** TEXTO APRESENTADO **
É que Tavarede situa-se numa área de
requintados privilégios da Natureza – que vão desde as suaves encostas cujos
cumes lhe limitam o horizonte até ao vasto e fértil vale onde se cultivam a
horta que alimenta a cidade e as flores que a enfeitam!... Observadas de
qualquer ponto mais elevado, oferecem-nos quadros de deslumbrante paisagem as
férteis e bem tratadas várzeas – dos mais variados tons esverdeados: dos
arvoredos, das searas…
Porque – como muito bem diz o “Manuel
da Fonte” da inspirada revista teatral “Chá de Limonete” (Histórias de
Tavarede), do ilustre autor dramático José da Silva Ribeiro: . “Tavarede é uma
aldeia pobre enfeitada com flores… E cada casa, um pequeno quintal é um jardim.
Em toda a volta da aldeia aconchegada e humilde, há sempre em cada leira um
canteiro de flores; e são as rosas, os malmequeres, as violetas, os cravos; e o
limonete a dar cheiro e nome à terra! Mesmo onde não há flores, são jardins as
hortas verdejantes, as encostas de vinhedos, os pomares olorosos…”.
E o “Manuel da Fonte” não mente, nem
exagera. É assim mesmo a freguesia de Tavarede!
Mas outras particularidades mais
recomendam ainda a visita a essa tão surpreendente freguesia do concelho
figueirense.
Citaremos a do seu “clima” social, por
exemplo, em que vivem e trabalham na mais surpreendente harmonia, homens de bem
diferenciadas ideias políticas. Acontece até, que uma das importantes
realizações artísticas e culturais do meio, se deve ao esforço conjugado e
frutuoso de dois homens grandes da terra, cujos ideais políticos serão
totalmente opostos – quanto aos meios e processos, pelo que se verifica,
afinal…
E a propósito, eis chegada a
oportunidade de referir, finalmente, a circunstância assaz lisonjeira, de se
situar igualmente em Tavarede a mais notável – ou das mais notáveis, pelo
menos, das afirmações de apaixonado interesse pela arte dramática que Portugal
regista. Que, de resto, a fama dessa particularidade terá chegado já tão longe,
que mais por ela, do que por outra qualquer, o nome de Tavarede se popularizou
– e é hoje citado com respeito e muita admiração!
Trata-se, sem dúvida, de um caso raro
de meio século de trabalho, e luta intensa em favor da causa do Teatro –
sobretudo como elemento de educação e de cultura do povo. E é seu “agente”, a
Sociedade de Instrução Tavaredense, que homens bons da terra criaram com esse
objectivo, precisamente: o de contribuírem para mais elevados graus de educação
e cultura dos seus conterrâneos.

** OBJETIVOS **
• A. Responda a estas perguntas sobre o texto acerca de Tavarede, uma por linha:
(i) Que planta dá cheiro e nome à terra?
(ii) Quem é o autor da revista teatral "Chá de Limonete"?
(iii) Que entidade é apontada como "agente" da luta em favor do Teatro?
• B. Como prosseguiria o texto sobre Tavarede a partir do ponto em que termina?

** DADOS APRESENTADOS **

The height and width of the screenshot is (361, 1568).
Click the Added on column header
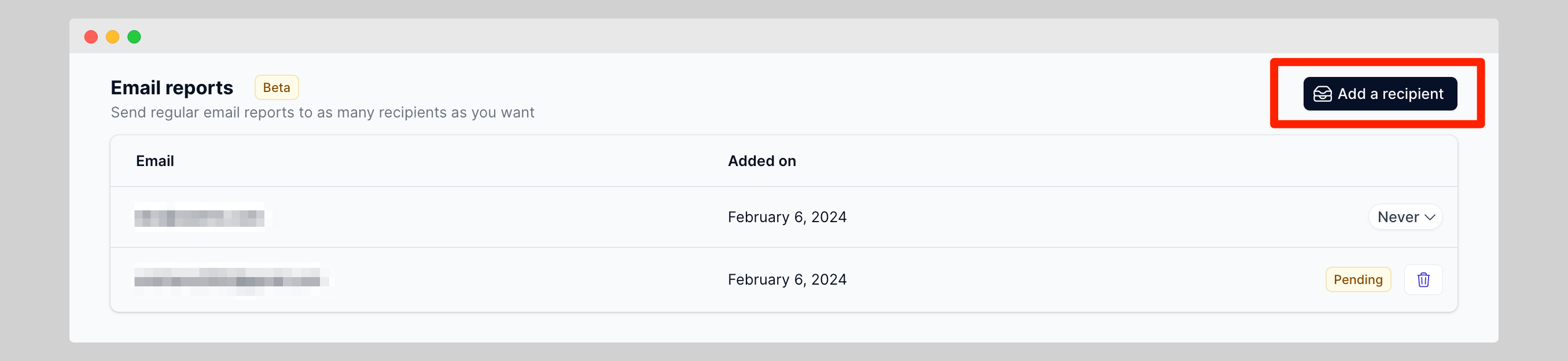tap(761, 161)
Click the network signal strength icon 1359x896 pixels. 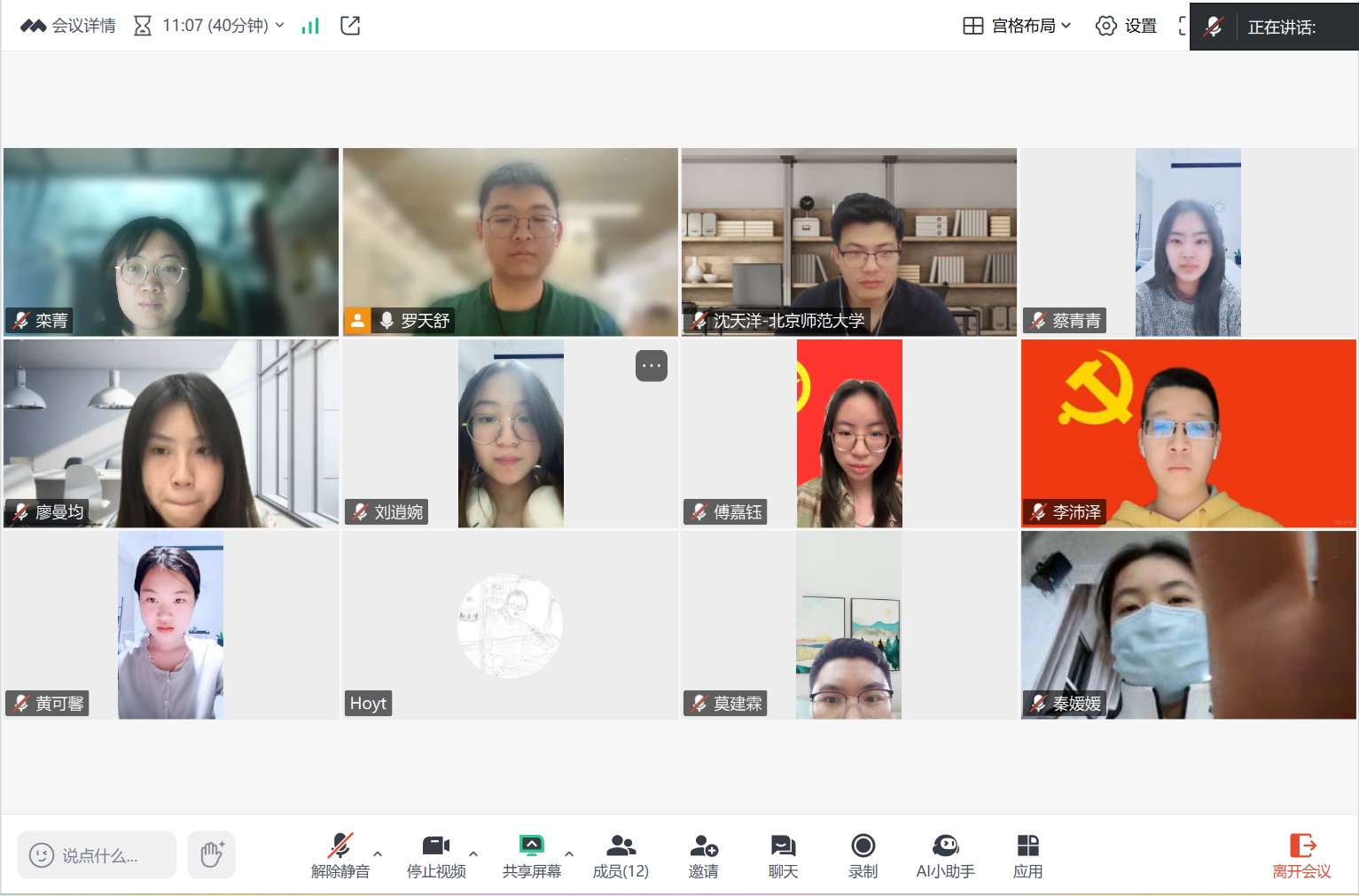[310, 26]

** RESPOSTAS **
• A.
(i) O limonete.
(ii) José da Silva Ribeiro.
(iii) A Sociedade de Instrução Tavaredense.

• B.
Não vamos, claro está, historiar aqui a
vida de epopeia da Sociedade de Instrução Tavaredense. Por muito que escrevêssemos,
não conseguiríamos, nunca, dar uma pálida “imagem” do que ela vale e
representa!
Limitar-nos-emos, pois, nesta pobre
croniqueta, a citar os seus principais “heróis” contemporâneos; a aludir a uma
ou outra das suas realizações do momento; a pedir daqui, a quem de direito, o
melhor apoio e a mais efectiva colaboração à prestimosa colectividade; e,
finalmente, a recomendar a todos quantos possam gozar da oportunidade de ver
representar o grupo cénico da Sociedade de Instrução Tavaredense, que não a
desaproveitem!
José da Silva Ribeiro, espírito
esclarecido e culto, escritor de talento e apaixonado pela arte dramática – é a
“alma mater” das realizações artísticas da colectividade. António de Oliveira
Lopes – com 14 anos de frutuosa actividade à frente da Junta de Freguesia – é a
“alma mater” do progresso material. Do trabalho conjunto desses dois
excepcionais tavaredenses – é a obra! E o que ela representa, pode avaliar-se
pela leitura destas palavras de José da Silva Ribeiro: - “Em certos casos, é
sobre os próprios elementos que constituem os grupos de amadores que mais
profundamente actua a função educativa e cultural do Teatro. No caso da
Sociedade de Instrução Tavaredense, por exemplo”.
Tenha-se presente que se trata de um
grupo de amadores duma humilde e pequena aldeia, pobre entre as que mais o são.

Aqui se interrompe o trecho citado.